◆ **YOUR GOAL**
List all the lines in these records that hold "Task".
■ ■ ■
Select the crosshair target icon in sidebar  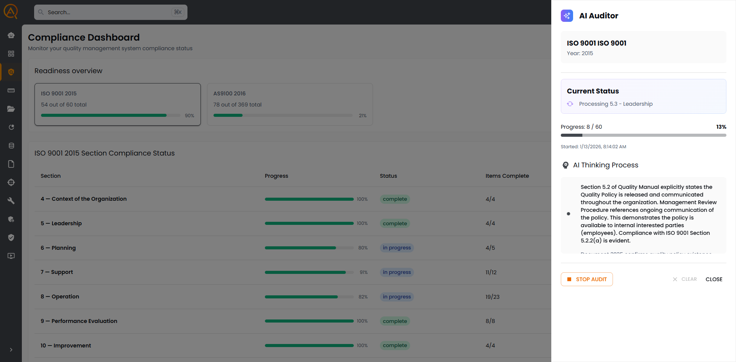pos(11,182)
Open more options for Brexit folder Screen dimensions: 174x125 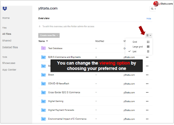pyautogui.click(x=147, y=75)
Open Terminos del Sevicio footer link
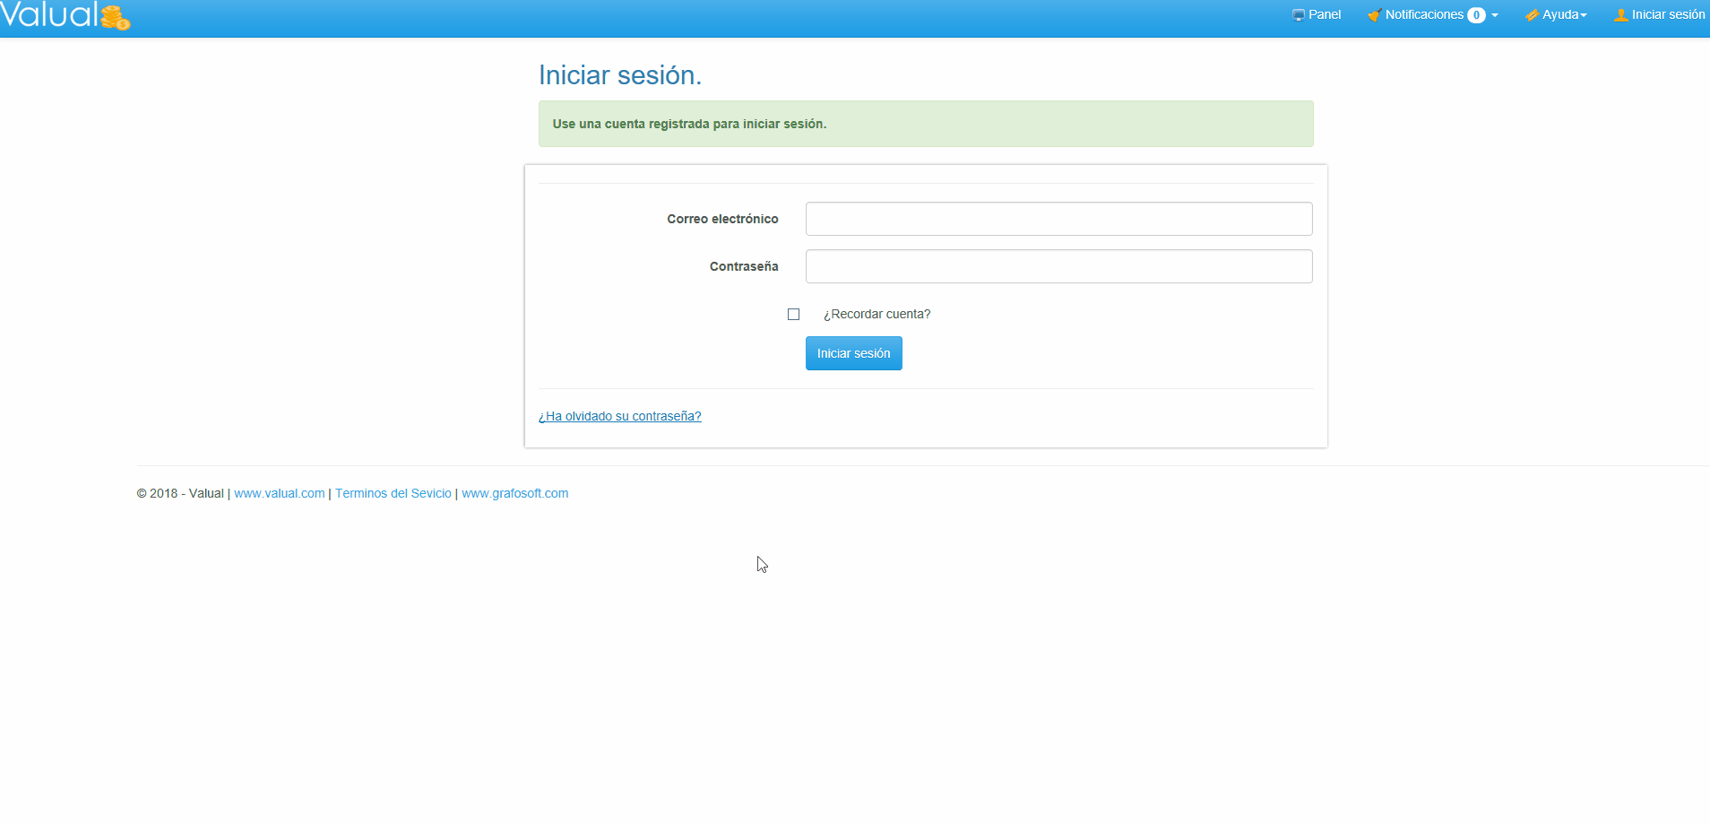 (x=393, y=493)
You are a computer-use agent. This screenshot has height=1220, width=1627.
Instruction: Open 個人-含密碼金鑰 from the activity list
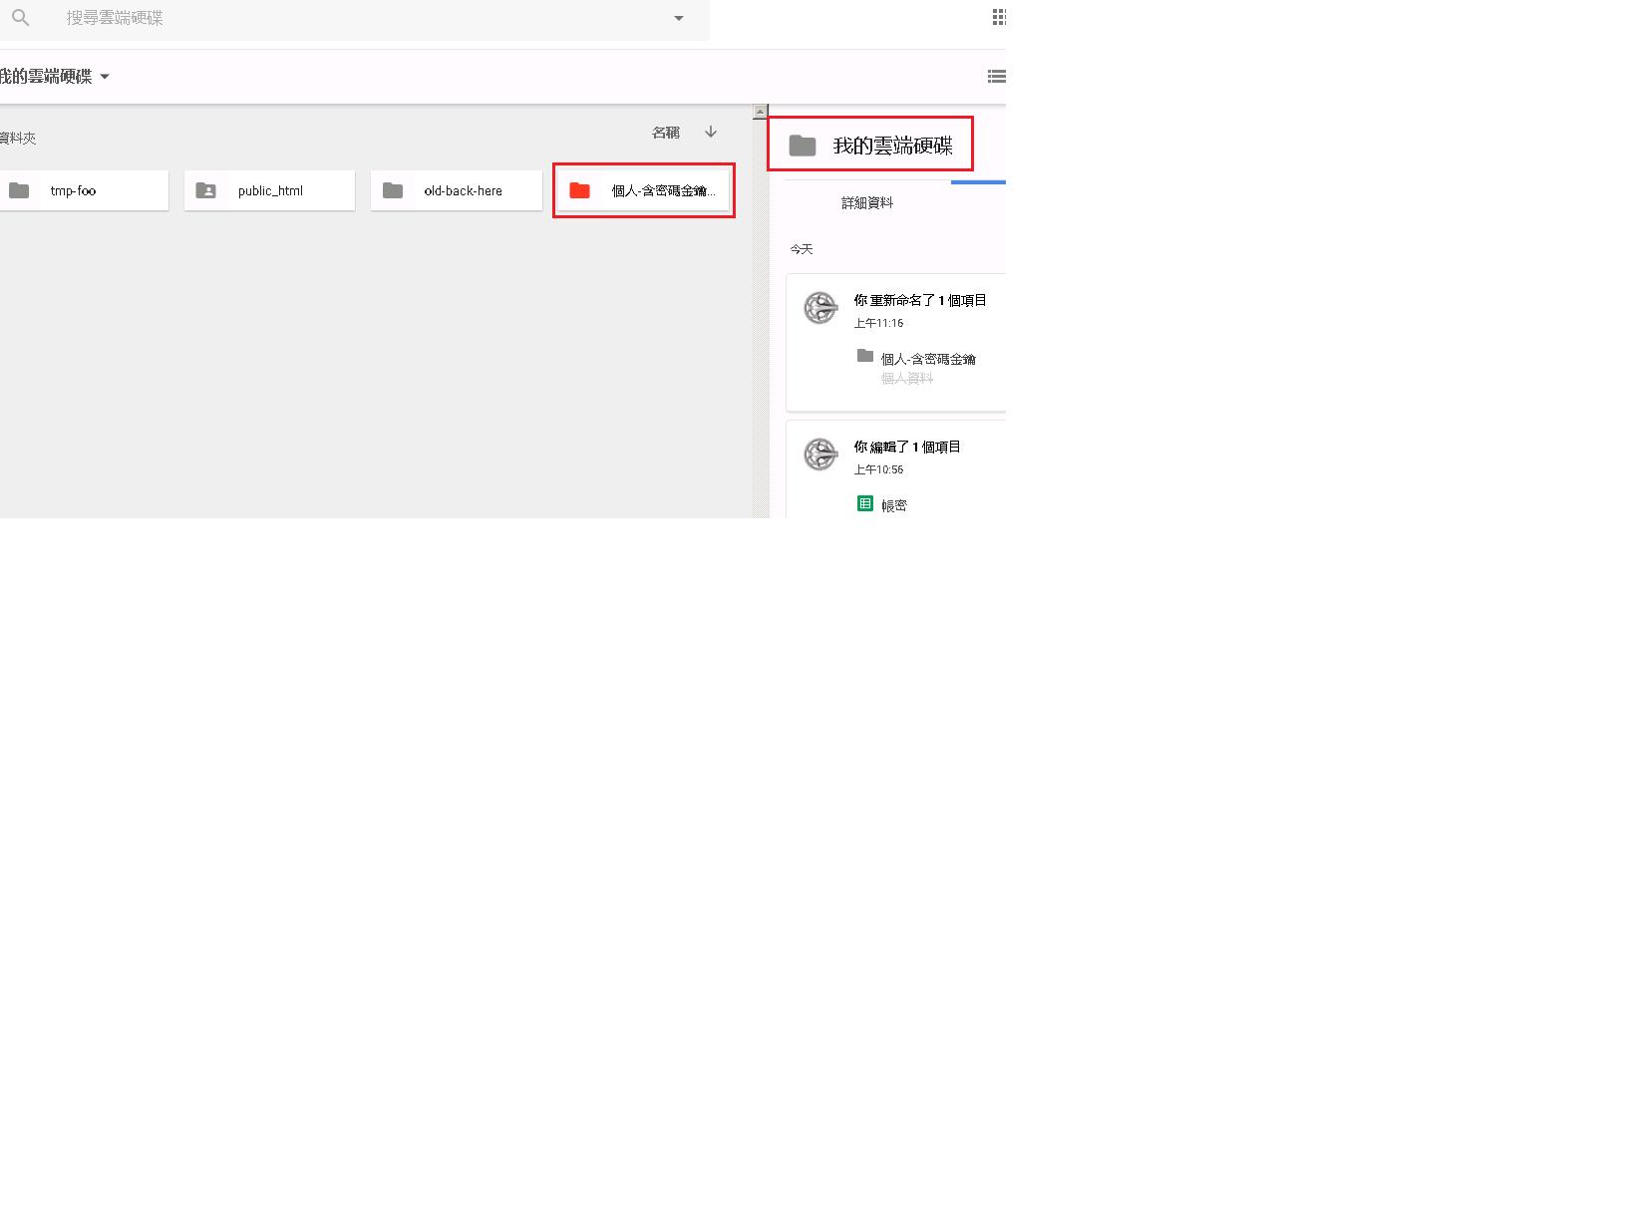tap(927, 359)
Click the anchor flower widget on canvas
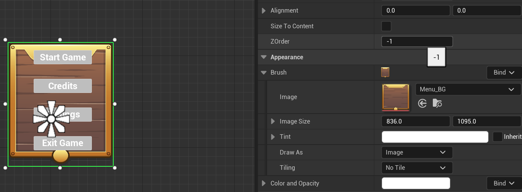The width and height of the screenshot is (522, 192). point(51,119)
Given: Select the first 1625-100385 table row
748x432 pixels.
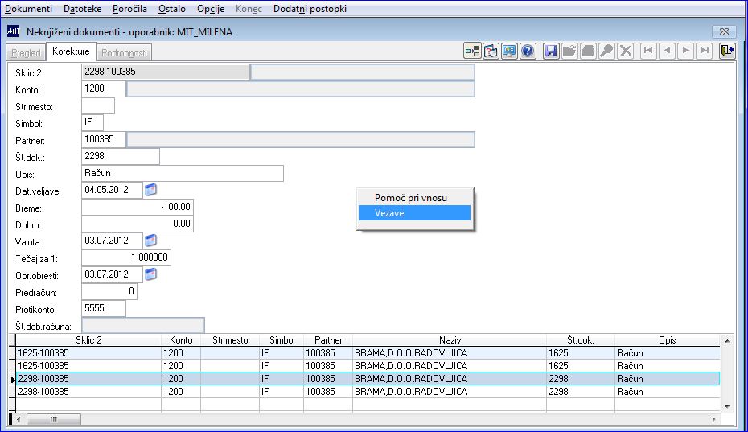Looking at the screenshot, I should [368, 353].
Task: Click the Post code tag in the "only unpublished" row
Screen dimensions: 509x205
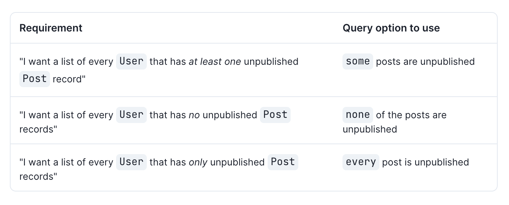Action: tap(283, 162)
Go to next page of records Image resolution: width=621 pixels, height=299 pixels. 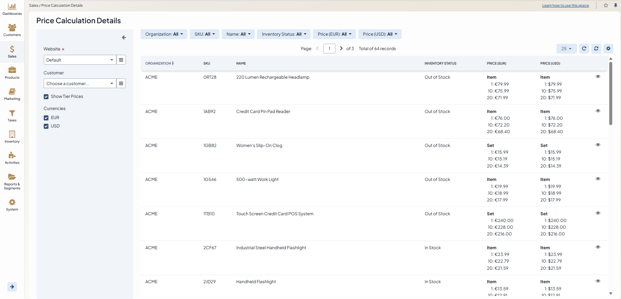(x=341, y=48)
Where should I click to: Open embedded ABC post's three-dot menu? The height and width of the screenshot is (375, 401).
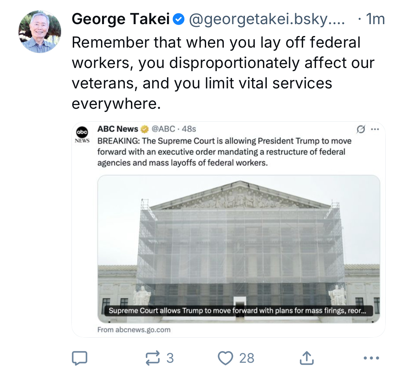click(x=375, y=129)
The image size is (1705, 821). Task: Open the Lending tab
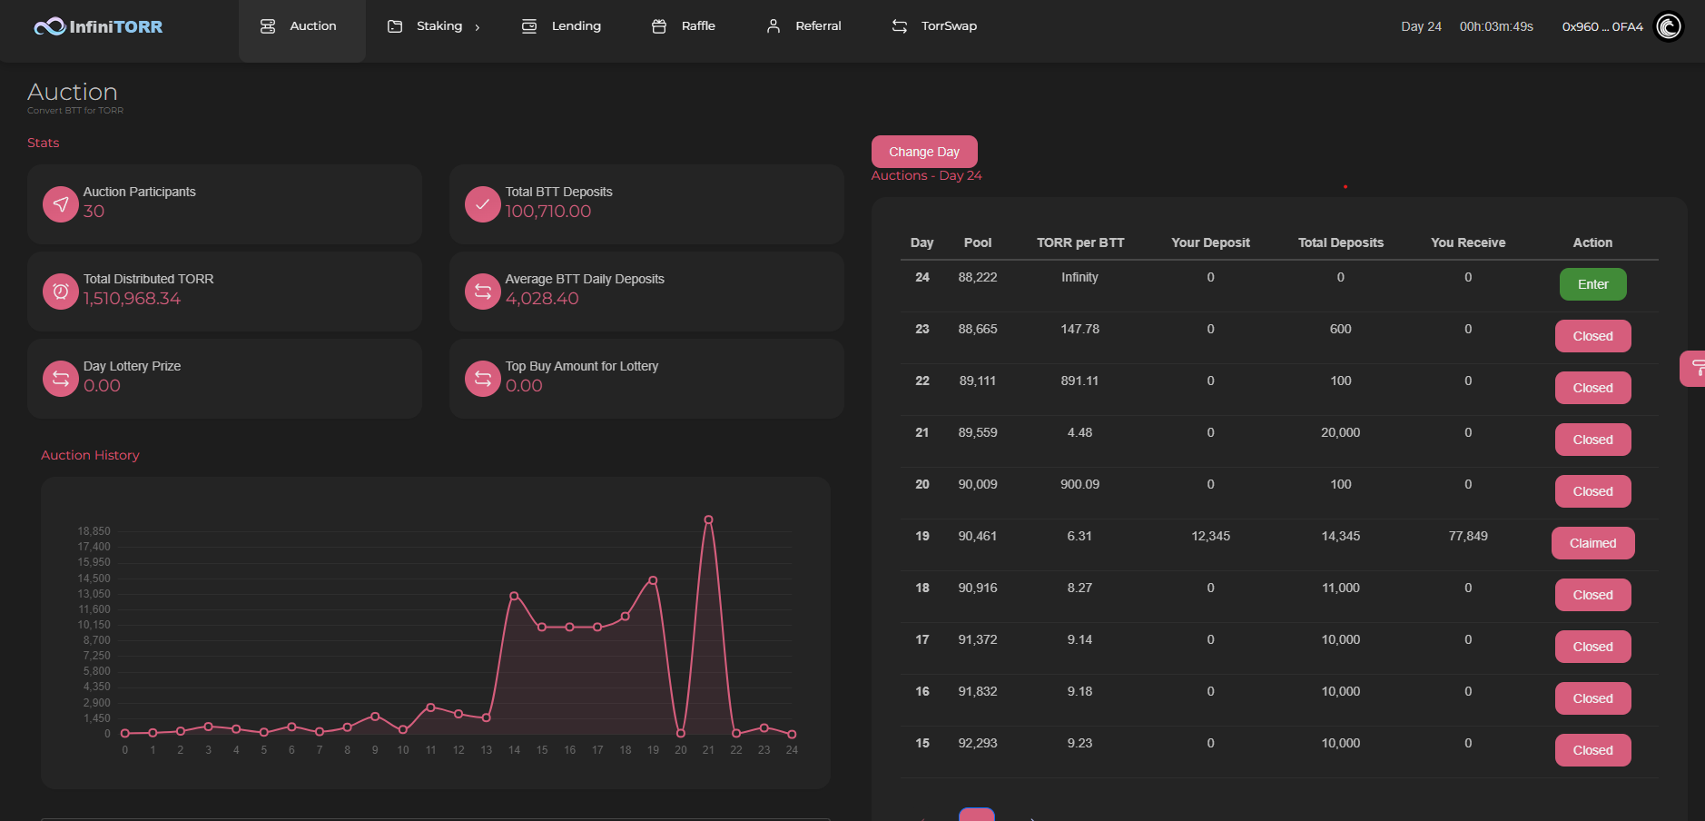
■ ■ ■
◆ **WRITTEN RESPONSE**
Task: Click the Post code tag in the "only unpublished" row
The image size is (1705, 821). Task: Open the Lending tab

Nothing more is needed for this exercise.